Since Hanson is nothing but a conservative, her use to disaffected Australians waking up to what’s happening to them is nil. All she exists for is to bolster the Liberal government one way or another. At times it’s hard to know whether Hanson is doing the hoodwinking, or is the one who is being hoodwinked.

She is artless and witless, but one thing is certain when you’re only in it for the money, you are not in it for the cause.


  1. Hanson and Anning’s positions both work on the assumption that there will always be more immigration to Australia.

    They might quibble about how many, or where they’re from, or what religion they are.. but they’ve accepted that immigration to Australia is a given.

    Why? There were times in our past when we needed a bigger workforce; for example when we were building Snowy Schemes and still manufactured things here. But that’s all gone now.

    Today, there is no good reason to have any permanent migration to Australia. On economic, social and environmental grounds there are very good reasons to end permanent migration right now.
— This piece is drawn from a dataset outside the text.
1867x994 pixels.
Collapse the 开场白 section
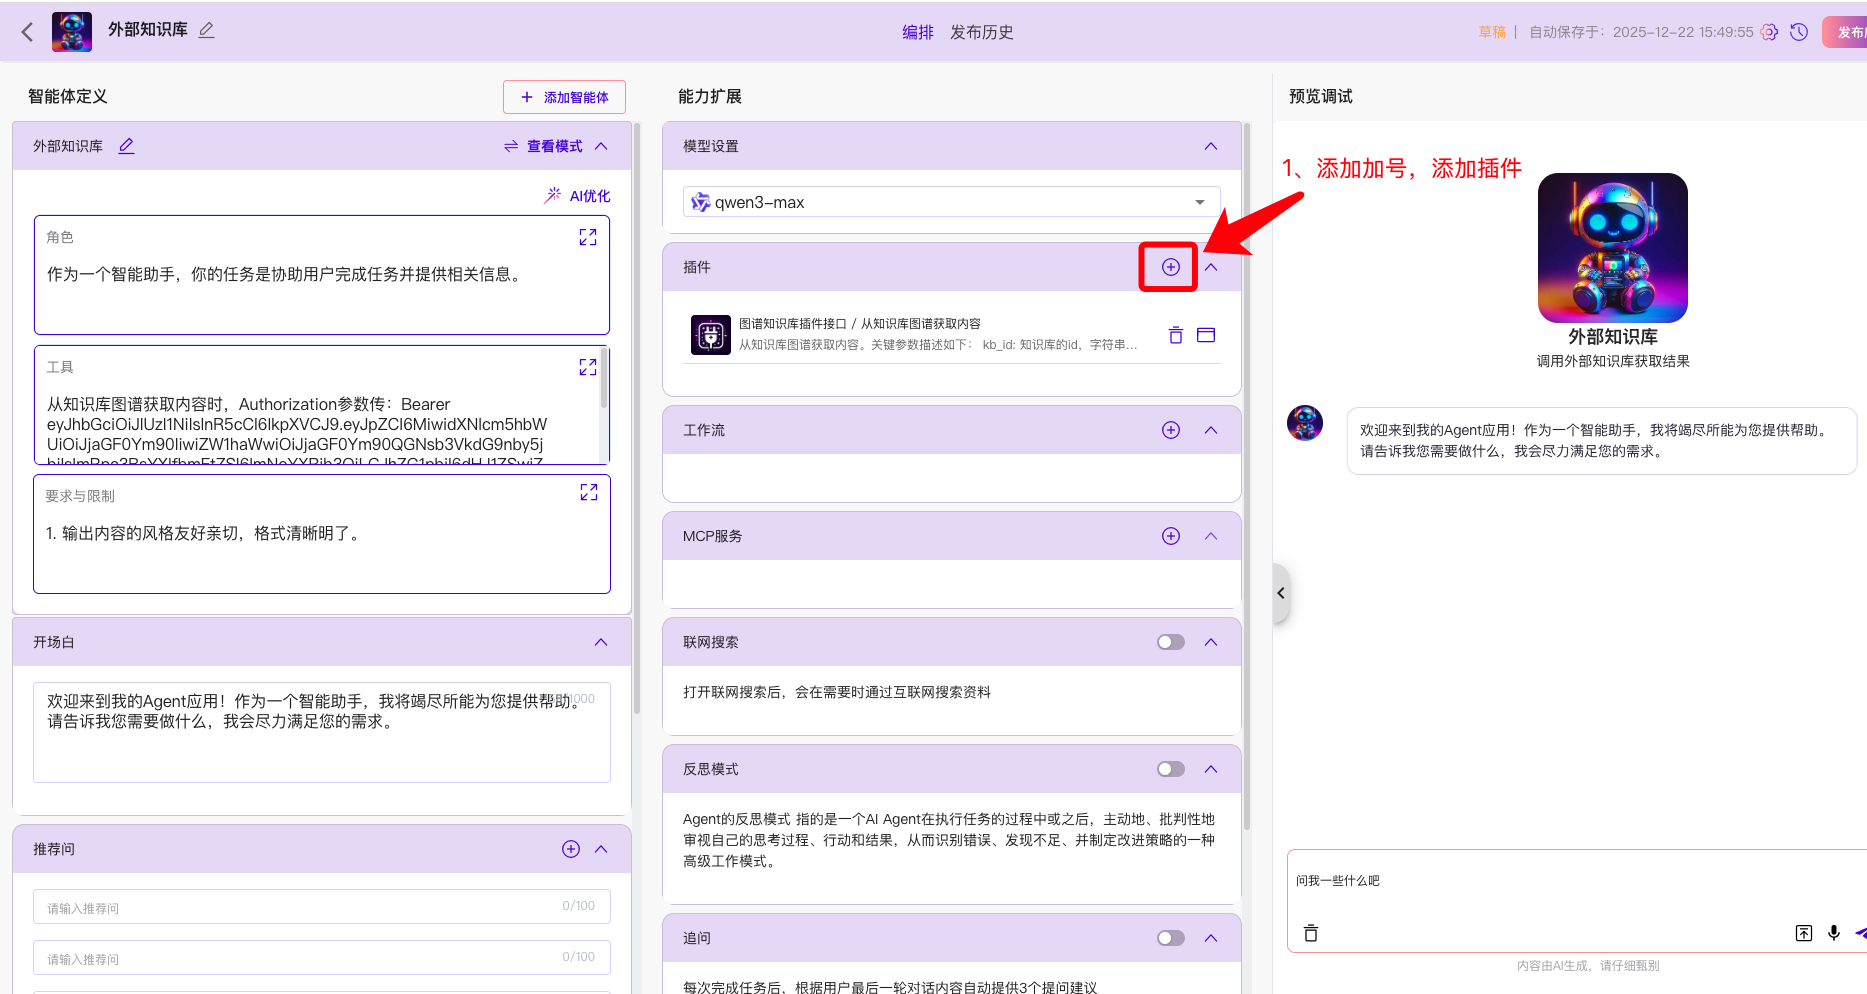click(601, 642)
    Those who support continued immigration don’t do so out of ‘compassion’. They show no compassion for future generations of Aussies when they erode the quality of life for people in our cities. They show no compassion for poorer Australians when they make housing unaffordable and grow the waiting lists for state housing by years. Zero compassion for people whose cultures and beliefs mean they’ll never be comfortable in Australian society. Nil compassion for developing countries when we take skilled migrants away from them, so they can ‘moderate wage pressure’ in Australia.

    No. Immigration boosters are motivated by greed and/or stupidity. Greed for economic growth that makes nobody except the 1% better off. Greed that wants cheap labour. Stupidity that says this is all somehow ‘progressive’.

    And Pauline and Fraser – instead of just saying No More – just tinker around the edges.

  2. Yes, and the sad part is, nobody can tell the difference. Anning is out of it now, but Hanson remains, and the trouble is, she is a brand now. People see her as a brand for something she’s not. However, she has been diminished by the Liberals she has supported. By the way, if you’re interested in contributing to this site just drop a message. You seem to get it. There aren’t many sites out there dedicated exclusively to Australian nationalism.